*** Opening of DATA LISTING ***

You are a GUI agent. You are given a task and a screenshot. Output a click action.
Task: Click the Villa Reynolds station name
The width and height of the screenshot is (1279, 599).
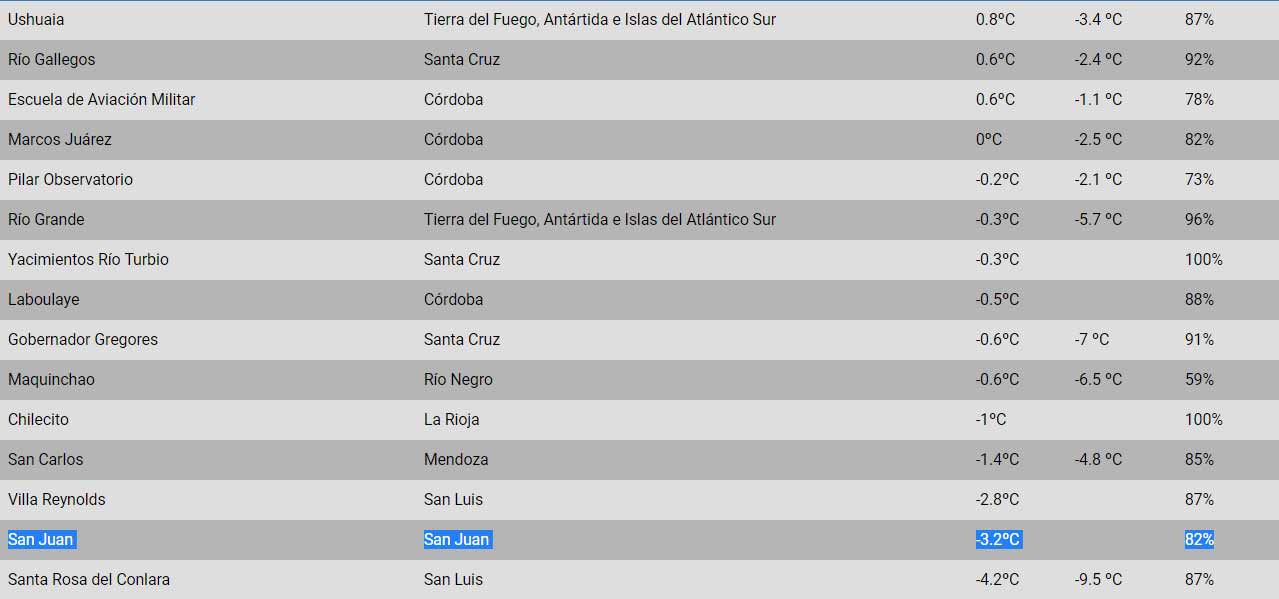click(56, 500)
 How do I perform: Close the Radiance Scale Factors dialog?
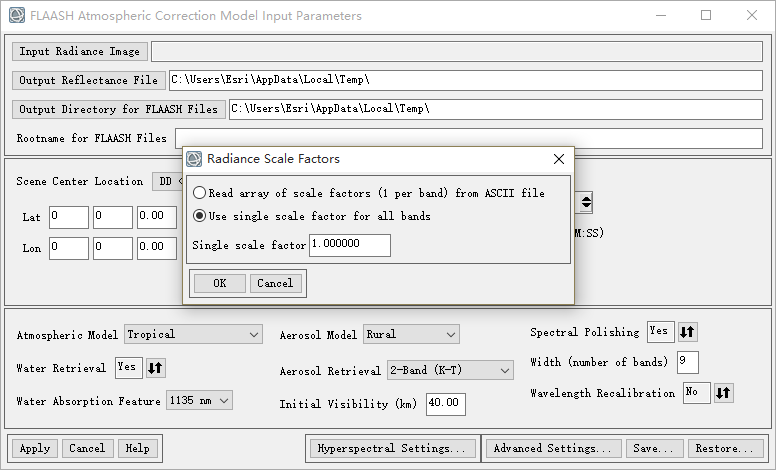pos(558,158)
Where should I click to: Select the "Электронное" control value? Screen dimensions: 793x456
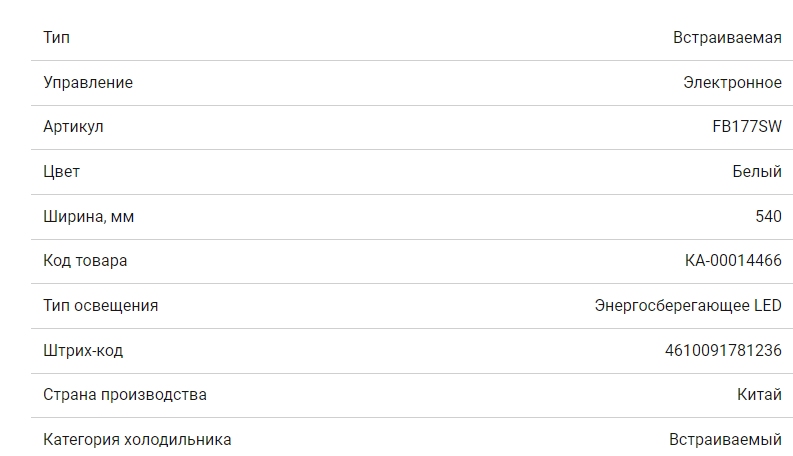732,83
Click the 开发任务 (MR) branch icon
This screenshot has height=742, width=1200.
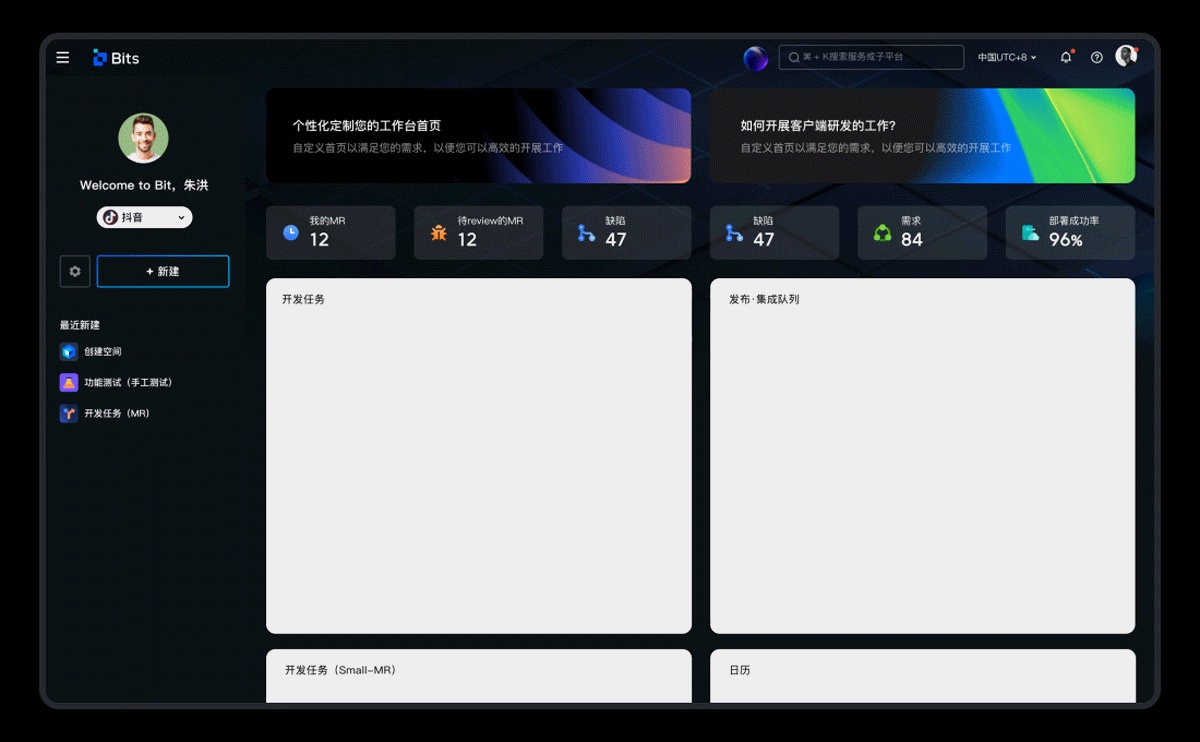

*** Close of DATA LISTING ***

_WHAT THE TASK REQUIRES_
Each entry should be set down exactly, pictures excluded.

_SOLUTION_
You are a GUI agent. You are given a task and a screenshot. Output a click action.
Task: Click the Villa Reynolds station name
The width and height of the screenshot is (1279, 599).
click(56, 500)
 How do I perform: Close the Radiance Scale Factors dialog?
pos(558,158)
Where should I click to: Select the "Электронное" control value? Screen dimensions: 793x456
732,83
Click the 开发任务 (MR) branch icon
This screenshot has height=742, width=1200.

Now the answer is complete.